--- Start ---

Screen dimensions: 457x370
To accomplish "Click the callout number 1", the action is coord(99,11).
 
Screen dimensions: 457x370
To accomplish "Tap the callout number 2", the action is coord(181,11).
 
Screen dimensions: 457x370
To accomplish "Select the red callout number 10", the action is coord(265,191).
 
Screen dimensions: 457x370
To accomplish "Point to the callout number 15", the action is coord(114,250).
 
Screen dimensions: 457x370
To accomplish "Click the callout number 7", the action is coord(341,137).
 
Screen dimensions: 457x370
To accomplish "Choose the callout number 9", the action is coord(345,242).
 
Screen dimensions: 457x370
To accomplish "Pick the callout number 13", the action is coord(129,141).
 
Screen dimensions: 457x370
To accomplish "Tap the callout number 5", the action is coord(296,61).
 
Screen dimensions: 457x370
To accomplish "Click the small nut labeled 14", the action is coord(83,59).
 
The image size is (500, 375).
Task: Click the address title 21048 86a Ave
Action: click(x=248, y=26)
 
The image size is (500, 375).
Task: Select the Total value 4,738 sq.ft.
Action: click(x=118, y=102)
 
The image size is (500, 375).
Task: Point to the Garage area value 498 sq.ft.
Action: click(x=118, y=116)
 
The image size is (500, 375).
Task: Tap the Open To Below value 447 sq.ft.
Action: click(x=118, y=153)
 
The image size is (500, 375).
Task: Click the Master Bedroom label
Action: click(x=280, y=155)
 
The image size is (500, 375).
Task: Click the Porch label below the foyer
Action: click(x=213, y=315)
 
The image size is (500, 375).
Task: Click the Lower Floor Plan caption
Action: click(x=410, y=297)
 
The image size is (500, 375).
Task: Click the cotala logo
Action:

--- End ---
--- Start ---

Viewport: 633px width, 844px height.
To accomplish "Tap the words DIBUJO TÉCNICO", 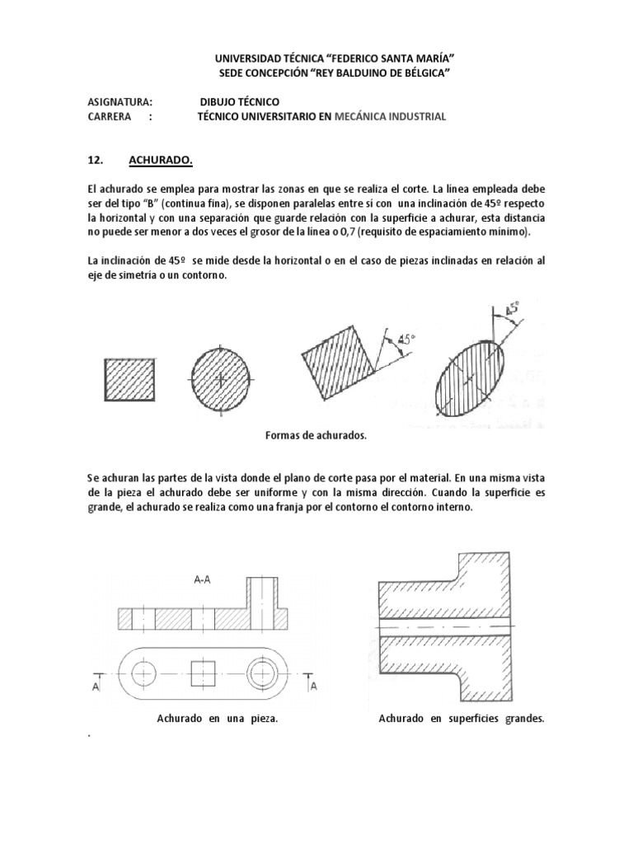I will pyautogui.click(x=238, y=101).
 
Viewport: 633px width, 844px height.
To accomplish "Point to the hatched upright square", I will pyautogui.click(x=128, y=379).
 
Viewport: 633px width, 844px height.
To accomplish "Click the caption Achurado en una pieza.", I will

--- End ---
--- Start ---

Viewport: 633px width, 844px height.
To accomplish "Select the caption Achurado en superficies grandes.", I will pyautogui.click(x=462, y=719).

--- End ---

## What is being asked
From the listing above, pick out each line that contains the word "Point" and copy those lines.

## Exercise solution
To accomplish "Point to the callout number 15", the action is coord(114,250).
Task: Point to the Garage area value 498 sq.ft.
To accomplish "Point to the hatched upright square", I will pyautogui.click(x=128, y=379).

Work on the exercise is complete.